EXERCISE PROMPT:
Every entry must be output exactly as it is written.

EXERCISE DATA START

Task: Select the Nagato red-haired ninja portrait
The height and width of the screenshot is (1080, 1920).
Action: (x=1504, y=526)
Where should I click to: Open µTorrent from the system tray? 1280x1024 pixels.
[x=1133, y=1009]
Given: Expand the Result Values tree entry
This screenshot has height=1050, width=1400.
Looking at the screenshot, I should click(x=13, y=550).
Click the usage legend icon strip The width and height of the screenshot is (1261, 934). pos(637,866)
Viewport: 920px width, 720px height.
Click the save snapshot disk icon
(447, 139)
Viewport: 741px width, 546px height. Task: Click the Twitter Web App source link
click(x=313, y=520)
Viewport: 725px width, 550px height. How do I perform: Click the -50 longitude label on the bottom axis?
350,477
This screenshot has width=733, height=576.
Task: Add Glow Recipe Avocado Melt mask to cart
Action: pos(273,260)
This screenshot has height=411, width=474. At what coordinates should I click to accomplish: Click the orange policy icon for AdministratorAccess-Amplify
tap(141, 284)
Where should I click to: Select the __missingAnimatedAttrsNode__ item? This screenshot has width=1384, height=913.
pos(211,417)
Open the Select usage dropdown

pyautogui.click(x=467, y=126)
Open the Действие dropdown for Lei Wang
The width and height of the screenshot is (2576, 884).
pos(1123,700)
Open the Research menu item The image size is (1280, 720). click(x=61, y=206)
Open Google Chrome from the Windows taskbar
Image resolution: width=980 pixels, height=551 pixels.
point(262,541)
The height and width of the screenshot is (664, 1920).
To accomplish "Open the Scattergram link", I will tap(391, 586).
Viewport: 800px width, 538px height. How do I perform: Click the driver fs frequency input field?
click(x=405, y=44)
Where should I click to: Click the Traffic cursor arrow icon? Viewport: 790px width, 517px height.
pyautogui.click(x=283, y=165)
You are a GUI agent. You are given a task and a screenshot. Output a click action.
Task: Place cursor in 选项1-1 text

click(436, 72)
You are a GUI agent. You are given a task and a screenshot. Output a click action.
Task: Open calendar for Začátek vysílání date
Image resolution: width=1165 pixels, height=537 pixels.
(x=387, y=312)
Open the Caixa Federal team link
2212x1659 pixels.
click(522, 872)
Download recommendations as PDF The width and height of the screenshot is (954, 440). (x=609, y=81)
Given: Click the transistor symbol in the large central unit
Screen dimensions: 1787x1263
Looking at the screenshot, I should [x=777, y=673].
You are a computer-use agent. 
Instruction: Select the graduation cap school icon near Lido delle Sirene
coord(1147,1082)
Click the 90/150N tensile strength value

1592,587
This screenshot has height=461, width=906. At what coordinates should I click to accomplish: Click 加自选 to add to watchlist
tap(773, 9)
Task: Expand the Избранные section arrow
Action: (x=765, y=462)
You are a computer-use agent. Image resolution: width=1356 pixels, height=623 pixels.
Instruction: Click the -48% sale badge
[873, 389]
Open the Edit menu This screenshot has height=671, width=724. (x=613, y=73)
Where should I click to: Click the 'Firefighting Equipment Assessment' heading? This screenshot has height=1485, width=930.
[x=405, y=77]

EXERCISE DATA END

ANSWER BOX:
Task: Select the Nagato red-haired ninja portrait
The height and width of the screenshot is (1080, 1920).
Action: (x=1504, y=526)
Where should I click to: Open µTorrent from the system tray? 1280x1024 pixels.
[x=1133, y=1009]
Given: Expand the Result Values tree entry
This screenshot has height=1050, width=1400.
Looking at the screenshot, I should click(x=13, y=550).
Click the usage legend icon strip The width and height of the screenshot is (1261, 934). pos(637,866)
Viewport: 920px width, 720px height.
Click the save snapshot disk icon
(447, 139)
Viewport: 741px width, 546px height. Task: Click the Twitter Web App source link
click(x=313, y=520)
Viewport: 725px width, 550px height. How do I perform: Click the -50 longitude label on the bottom axis?
350,477
This screenshot has width=733, height=576.
Task: Add Glow Recipe Avocado Melt mask to cart
Action: pos(273,260)
This screenshot has height=411, width=474. At what coordinates should I click to accomplish: Click the orange policy icon for AdministratorAccess-Amplify
tap(141, 284)
Where should I click to: Select the __missingAnimatedAttrsNode__ item? This screenshot has width=1384, height=913.
pos(211,417)
Open the Select usage dropdown

pyautogui.click(x=467, y=126)
Open the Действие dropdown for Lei Wang
The width and height of the screenshot is (2576, 884).
pos(1123,700)
Open the Research menu item The image size is (1280, 720). click(x=61, y=206)
Open Google Chrome from the Windows taskbar
Image resolution: width=980 pixels, height=551 pixels.
point(262,541)
The height and width of the screenshot is (664, 1920).
To accomplish "Open the Scattergram link", I will tap(391, 586).
Viewport: 800px width, 538px height. How do I perform: Click the driver fs frequency input field?
click(x=405, y=44)
Where should I click to: Click the Traffic cursor arrow icon? Viewport: 790px width, 517px height.
pyautogui.click(x=283, y=165)
You are a GUI agent. You are given a task and a screenshot. Output a click action.
Task: Place cursor in 选项1-1 text

click(436, 72)
You are a GUI agent. You are given a task and a screenshot. Output a click action.
Task: Open calendar for Začátek vysílání date
Image resolution: width=1165 pixels, height=537 pixels.
(x=387, y=312)
Open the Caixa Federal team link
2212x1659 pixels.
click(522, 872)
Download recommendations as PDF The width and height of the screenshot is (954, 440). (x=609, y=81)
Given: Click the transistor symbol in the large central unit
Screen dimensions: 1787x1263
Looking at the screenshot, I should [x=777, y=673].
You are a computer-use agent. 
Instruction: Select the graduation cap school icon near Lido delle Sirene
coord(1147,1082)
Click the 90/150N tensile strength value

1592,587
This screenshot has height=461, width=906. At what coordinates should I click to accomplish: Click 加自选 to add to watchlist
tap(773, 9)
Task: Expand the Избранные section arrow
Action: (x=765, y=462)
You are a computer-use agent. Image resolution: width=1356 pixels, height=623 pixels.
Instruction: Click the -48% sale badge
[873, 389]
Open the Edit menu This screenshot has height=671, width=724. (x=613, y=73)
Where should I click to: Click the 'Firefighting Equipment Assessment' heading? This screenshot has height=1485, width=930.
[x=405, y=77]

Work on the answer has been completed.